┌──

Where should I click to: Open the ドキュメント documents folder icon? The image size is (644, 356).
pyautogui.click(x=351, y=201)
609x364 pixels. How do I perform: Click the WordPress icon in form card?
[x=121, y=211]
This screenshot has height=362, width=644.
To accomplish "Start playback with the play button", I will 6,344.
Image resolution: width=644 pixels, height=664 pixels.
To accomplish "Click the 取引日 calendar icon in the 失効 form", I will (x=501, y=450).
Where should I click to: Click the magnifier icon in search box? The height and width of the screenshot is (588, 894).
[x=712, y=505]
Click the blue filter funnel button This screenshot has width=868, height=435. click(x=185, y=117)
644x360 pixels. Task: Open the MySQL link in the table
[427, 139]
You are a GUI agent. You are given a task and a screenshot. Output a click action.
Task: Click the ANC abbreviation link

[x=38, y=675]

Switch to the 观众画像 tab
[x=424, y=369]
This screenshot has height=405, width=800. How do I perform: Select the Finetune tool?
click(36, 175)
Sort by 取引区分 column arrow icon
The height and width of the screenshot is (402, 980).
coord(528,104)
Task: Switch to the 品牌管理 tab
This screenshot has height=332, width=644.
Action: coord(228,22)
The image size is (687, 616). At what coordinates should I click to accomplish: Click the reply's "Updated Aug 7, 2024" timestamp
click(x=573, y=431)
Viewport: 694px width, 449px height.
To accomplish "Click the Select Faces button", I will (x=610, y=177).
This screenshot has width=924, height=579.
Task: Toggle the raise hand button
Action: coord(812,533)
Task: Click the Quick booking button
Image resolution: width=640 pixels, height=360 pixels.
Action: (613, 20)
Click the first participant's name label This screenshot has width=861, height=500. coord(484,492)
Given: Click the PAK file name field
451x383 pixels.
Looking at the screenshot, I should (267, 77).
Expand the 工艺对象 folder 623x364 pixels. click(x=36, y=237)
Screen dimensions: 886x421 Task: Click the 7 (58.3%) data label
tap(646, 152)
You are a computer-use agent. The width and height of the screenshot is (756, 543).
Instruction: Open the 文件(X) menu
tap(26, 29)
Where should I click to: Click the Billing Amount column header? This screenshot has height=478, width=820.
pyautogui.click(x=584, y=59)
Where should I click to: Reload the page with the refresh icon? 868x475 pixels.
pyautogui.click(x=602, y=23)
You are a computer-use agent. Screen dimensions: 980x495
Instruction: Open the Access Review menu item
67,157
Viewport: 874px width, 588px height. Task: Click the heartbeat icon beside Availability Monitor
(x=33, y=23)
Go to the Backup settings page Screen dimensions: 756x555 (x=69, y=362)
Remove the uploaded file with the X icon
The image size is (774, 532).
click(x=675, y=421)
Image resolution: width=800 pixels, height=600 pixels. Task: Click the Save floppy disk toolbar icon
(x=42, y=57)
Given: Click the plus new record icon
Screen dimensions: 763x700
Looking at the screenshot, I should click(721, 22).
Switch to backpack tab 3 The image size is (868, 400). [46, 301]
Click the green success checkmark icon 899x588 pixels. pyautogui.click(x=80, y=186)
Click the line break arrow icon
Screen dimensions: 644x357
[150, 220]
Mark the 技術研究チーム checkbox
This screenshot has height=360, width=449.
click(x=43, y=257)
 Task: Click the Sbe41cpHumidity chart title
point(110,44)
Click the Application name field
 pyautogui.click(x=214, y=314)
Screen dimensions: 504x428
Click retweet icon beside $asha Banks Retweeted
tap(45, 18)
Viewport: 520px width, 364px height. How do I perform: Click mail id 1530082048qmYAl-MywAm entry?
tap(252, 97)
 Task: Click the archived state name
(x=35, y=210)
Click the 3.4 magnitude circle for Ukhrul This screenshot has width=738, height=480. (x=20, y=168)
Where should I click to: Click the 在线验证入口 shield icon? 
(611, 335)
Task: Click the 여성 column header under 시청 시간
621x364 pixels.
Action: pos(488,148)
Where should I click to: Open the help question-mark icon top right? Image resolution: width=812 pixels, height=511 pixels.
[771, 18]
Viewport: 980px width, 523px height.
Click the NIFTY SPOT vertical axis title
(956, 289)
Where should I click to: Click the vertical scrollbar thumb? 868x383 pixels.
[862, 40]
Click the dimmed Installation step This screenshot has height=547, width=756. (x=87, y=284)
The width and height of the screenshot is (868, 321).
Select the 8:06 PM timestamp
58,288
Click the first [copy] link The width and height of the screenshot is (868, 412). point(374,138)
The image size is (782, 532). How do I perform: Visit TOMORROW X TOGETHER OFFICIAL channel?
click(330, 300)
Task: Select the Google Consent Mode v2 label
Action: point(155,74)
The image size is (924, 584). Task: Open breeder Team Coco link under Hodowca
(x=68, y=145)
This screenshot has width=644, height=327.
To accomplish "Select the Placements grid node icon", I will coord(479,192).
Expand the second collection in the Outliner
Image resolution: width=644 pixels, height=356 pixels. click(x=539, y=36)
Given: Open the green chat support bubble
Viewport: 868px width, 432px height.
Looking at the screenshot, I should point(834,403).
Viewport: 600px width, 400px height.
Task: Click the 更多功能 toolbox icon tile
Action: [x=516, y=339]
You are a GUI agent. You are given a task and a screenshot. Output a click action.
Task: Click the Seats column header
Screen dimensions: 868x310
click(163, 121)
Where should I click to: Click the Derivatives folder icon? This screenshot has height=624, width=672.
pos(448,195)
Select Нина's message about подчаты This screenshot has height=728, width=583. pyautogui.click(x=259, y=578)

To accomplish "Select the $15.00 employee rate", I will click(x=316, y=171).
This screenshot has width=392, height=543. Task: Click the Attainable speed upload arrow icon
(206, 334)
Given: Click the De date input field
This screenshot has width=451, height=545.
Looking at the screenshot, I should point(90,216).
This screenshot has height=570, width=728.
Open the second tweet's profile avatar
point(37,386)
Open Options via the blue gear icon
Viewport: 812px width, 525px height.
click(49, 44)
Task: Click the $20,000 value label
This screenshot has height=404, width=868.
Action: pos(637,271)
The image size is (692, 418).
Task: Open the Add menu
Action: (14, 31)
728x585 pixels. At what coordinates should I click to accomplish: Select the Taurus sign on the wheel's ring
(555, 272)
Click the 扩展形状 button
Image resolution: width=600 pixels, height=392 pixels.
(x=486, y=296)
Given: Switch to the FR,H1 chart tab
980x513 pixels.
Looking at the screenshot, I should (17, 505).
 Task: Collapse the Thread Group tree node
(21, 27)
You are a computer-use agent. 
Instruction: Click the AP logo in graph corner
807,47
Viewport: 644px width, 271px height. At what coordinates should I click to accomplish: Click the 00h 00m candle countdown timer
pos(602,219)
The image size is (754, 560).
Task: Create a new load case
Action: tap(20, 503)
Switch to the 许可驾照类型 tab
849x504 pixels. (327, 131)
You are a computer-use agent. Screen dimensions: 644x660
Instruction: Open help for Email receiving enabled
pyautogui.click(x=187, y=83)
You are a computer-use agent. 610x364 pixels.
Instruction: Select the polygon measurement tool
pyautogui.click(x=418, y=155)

└──

== EXERCISE GOAL ==
Select all lines in the listing that include the word "first".

== SOLUTION ==
Click the first participant's name label This screenshot has width=861, height=500. coord(484,492)
Click the first [copy] link The width and height of the screenshot is (868, 412). point(374,138)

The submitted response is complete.